Selected text »
We previously announced the American Boat and Yacht Council (ABYC) consolidated boat warnings in our May 2015 post titled, ABYC Releases Consolidated Boat Warning Labels.
As we review those labels, one feature of several labels stands out, the excessive use of ALL CAPS.
As ABYC talks about the new labels, they repeatedly mention American National Standard Institute (ANSI) Z535.4 standard for product safety signs and labels. We have not seen ABYC specifically say the new consolidated labels are in compliance with ANSI Z535.4. However, ABYC mentions ANSI Z535.4 frequently enough we anticipate many will think the new ABYC warnings are ANSI Z535.4 compliant.
ANSI Z535.4 says the preferred format is to use mixed upper and lower case letters. They go on to say the preferred format is to only capitalize the first letter in the first word in a sentence.
ANSI Z535.4 goes on to say the use of ALL CAPS for the word message is discouraged because it is harder to read quickly than lower case type.
ANSI Z535.4 does say a single word or phrase may be emphasized by the use of ALL CAPS on occasion.

Data »
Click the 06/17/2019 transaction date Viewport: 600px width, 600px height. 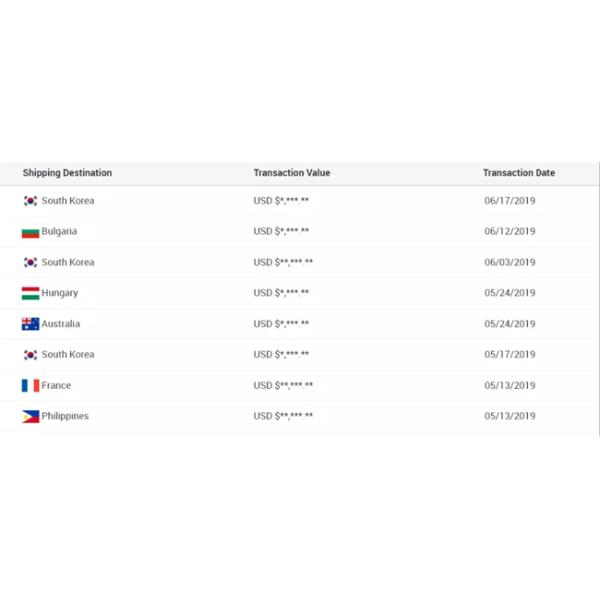(510, 201)
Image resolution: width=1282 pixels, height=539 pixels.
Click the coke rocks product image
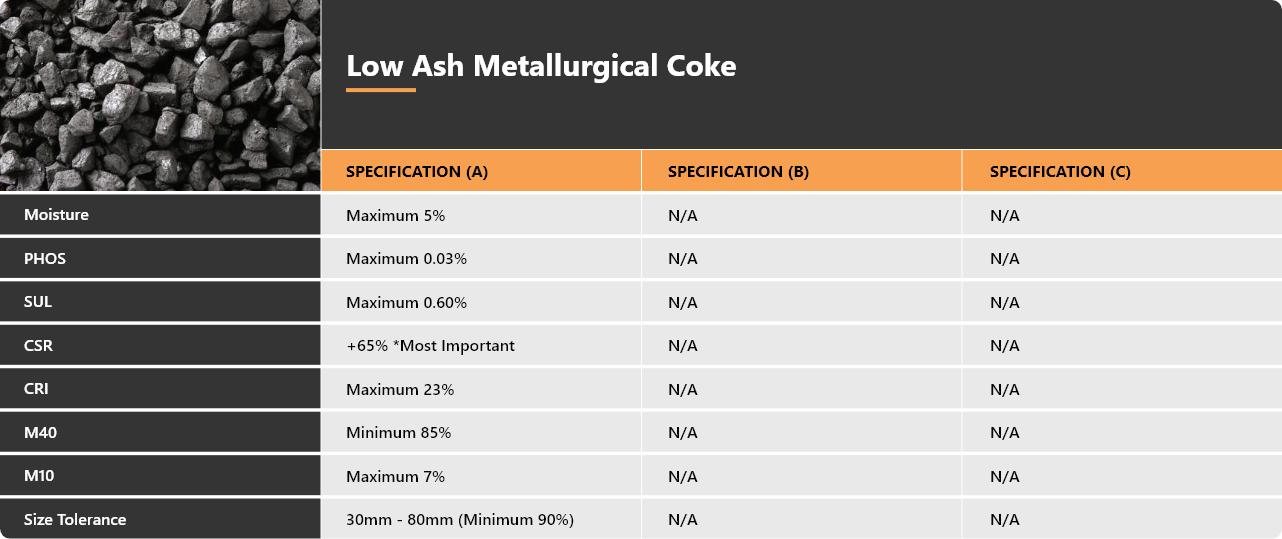[160, 95]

Problem requirements » From the text about ABYC boat warning labels, quote word for word the passage that begins with the words "As ABYC talks" and ends with "ANSI Z535.4 compliant.".

Response »
As ABYC talks about the new labels, they repeatedly mention American National Standard Institute (ANSI) Z535.4 standard for product safety signs and labels. We have not seen ABYC specifically say the new consolidated labels are in compliance with ANSI Z535.4. However, ABYC mentions ANSI Z535.4 frequently enough we anticipate many will think the new ABYC warnings are ANSI Z535.4 compliant.